Objective: Please copy the entries word for word, from the line with "At what coordinates should I click to accomplish: Click the 100" up to and including the line with "Click the locked".

───── Exercise inputs

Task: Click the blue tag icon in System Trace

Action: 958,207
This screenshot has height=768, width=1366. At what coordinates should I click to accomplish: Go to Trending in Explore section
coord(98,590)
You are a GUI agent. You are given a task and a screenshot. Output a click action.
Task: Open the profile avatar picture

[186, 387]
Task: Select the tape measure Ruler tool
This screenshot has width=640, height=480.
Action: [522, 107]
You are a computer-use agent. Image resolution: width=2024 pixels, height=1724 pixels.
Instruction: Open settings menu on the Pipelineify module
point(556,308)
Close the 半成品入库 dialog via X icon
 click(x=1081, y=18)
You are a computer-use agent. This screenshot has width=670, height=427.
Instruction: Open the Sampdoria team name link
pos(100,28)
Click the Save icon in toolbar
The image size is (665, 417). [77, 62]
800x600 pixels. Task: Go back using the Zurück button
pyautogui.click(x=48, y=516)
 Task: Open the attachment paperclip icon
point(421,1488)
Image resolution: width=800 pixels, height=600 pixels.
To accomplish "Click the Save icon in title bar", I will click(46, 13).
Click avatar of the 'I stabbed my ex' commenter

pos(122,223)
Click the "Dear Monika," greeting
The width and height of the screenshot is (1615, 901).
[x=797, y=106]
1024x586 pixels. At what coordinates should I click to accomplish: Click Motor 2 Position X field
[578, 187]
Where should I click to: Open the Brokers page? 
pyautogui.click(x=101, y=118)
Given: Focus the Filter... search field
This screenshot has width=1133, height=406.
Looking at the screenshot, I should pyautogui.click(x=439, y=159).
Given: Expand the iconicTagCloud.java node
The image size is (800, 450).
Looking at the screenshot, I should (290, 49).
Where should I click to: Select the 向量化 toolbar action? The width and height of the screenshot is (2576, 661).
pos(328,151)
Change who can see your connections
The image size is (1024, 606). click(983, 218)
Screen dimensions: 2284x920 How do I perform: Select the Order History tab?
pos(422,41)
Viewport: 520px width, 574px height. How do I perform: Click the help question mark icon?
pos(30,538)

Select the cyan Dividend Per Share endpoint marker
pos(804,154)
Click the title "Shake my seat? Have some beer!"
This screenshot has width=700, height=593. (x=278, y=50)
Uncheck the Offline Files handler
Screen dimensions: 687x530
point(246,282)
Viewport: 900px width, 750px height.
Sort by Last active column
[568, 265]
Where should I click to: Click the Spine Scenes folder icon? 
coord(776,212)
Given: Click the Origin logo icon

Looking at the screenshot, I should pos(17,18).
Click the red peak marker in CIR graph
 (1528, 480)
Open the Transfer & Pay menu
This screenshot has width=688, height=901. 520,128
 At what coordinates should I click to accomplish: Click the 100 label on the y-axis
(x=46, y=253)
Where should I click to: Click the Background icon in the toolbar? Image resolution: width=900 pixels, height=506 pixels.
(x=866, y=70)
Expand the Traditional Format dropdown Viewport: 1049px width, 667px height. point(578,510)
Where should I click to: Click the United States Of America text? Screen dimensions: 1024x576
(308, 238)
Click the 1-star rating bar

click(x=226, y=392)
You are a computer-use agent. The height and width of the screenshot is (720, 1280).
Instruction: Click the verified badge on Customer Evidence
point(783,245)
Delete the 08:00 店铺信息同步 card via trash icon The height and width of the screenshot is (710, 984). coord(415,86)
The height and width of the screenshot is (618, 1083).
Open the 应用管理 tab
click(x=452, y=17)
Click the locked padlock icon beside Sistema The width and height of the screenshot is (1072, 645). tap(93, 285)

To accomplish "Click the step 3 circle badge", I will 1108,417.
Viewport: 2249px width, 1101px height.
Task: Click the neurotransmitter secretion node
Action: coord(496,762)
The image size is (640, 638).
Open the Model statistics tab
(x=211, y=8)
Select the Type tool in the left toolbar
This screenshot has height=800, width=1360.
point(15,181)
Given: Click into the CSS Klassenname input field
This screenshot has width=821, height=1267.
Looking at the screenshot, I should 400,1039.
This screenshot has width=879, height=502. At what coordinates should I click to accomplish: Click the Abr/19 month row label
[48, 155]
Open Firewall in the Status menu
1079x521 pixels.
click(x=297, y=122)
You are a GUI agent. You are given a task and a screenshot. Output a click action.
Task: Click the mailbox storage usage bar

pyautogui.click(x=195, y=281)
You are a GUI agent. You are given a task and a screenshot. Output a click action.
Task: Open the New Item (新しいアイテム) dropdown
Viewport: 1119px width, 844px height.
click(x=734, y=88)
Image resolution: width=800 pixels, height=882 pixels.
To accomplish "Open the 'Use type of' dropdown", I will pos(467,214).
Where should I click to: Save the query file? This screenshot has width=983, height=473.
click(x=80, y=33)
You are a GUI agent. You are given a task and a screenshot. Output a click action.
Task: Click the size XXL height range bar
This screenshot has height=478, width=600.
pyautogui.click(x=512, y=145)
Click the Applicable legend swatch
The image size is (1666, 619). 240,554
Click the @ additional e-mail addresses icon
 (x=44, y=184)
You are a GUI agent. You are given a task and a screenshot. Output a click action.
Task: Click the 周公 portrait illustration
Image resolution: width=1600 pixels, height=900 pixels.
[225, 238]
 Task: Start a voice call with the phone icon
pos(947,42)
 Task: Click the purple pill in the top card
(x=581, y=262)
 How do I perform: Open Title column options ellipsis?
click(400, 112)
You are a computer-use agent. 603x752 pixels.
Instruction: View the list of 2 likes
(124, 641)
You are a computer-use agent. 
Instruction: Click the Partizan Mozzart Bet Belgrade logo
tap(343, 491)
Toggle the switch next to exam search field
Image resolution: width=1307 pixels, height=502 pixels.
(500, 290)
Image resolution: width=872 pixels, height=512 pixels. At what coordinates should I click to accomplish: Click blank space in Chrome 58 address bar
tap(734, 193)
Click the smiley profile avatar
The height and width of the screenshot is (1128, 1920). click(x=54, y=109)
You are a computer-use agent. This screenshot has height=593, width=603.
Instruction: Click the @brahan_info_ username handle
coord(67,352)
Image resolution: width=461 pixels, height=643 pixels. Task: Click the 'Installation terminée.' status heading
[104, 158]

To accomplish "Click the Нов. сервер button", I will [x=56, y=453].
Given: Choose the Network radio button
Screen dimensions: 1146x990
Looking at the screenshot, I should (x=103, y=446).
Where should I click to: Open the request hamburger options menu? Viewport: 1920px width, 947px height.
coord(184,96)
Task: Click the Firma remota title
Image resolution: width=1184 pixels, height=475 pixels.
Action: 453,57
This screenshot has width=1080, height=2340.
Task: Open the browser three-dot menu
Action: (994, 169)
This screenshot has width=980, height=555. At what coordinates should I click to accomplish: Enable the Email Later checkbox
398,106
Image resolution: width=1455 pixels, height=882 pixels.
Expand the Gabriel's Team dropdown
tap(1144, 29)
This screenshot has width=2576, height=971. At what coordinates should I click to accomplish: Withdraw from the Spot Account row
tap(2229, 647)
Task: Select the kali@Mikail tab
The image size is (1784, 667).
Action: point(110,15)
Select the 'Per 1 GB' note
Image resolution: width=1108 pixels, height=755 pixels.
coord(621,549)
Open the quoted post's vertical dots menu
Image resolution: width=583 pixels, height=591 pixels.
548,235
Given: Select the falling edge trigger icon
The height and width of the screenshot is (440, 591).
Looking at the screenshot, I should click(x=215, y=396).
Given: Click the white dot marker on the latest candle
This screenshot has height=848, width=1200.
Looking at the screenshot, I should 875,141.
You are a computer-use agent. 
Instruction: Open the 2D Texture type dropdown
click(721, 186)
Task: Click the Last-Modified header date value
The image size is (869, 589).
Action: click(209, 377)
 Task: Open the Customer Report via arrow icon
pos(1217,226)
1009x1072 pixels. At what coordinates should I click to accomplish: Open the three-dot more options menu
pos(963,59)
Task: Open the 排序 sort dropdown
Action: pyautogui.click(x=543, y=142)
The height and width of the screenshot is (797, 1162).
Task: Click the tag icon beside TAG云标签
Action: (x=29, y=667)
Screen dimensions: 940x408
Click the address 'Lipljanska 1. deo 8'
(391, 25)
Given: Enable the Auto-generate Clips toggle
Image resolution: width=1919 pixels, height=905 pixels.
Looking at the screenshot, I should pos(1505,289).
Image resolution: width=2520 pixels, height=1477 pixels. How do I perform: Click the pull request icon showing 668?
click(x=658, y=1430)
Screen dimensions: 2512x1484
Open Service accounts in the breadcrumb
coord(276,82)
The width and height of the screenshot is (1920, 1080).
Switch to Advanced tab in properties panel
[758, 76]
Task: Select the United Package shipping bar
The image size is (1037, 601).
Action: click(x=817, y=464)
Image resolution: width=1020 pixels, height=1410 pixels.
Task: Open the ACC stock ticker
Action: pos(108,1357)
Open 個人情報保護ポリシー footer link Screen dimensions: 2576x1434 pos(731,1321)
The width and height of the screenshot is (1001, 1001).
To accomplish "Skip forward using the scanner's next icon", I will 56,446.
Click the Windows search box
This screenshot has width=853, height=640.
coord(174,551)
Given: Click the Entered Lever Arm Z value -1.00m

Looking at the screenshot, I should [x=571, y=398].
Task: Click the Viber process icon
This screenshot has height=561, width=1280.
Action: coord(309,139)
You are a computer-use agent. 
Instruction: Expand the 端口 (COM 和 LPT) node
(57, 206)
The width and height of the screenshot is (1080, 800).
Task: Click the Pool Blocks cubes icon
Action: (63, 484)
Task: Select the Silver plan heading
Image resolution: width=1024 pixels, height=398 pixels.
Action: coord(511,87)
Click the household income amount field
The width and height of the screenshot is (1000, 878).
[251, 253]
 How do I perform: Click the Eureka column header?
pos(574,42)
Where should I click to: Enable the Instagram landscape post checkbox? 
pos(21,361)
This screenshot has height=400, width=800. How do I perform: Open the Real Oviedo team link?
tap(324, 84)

──────────

The response:
 At what coordinates should I click to accomplish: Click the 100 label on the y-axis
(x=46, y=253)
Where should I click to: Click the Background icon in the toolbar? Image resolution: width=900 pixels, height=506 pixels.
(x=866, y=70)
Expand the Traditional Format dropdown Viewport: 1049px width, 667px height. point(578,510)
Where should I click to: Click the United States Of America text? Screen dimensions: 1024x576
(308, 238)
Click the 1-star rating bar

click(x=226, y=392)
You are a computer-use agent. The height and width of the screenshot is (720, 1280).
Instruction: Click the verified badge on Customer Evidence
point(783,245)
Delete the 08:00 店铺信息同步 card via trash icon The height and width of the screenshot is (710, 984). coord(415,86)
The height and width of the screenshot is (618, 1083).
Open the 应用管理 tab
click(x=452, y=17)
Click the locked padlock icon beside Sistema The width and height of the screenshot is (1072, 645). tap(93, 285)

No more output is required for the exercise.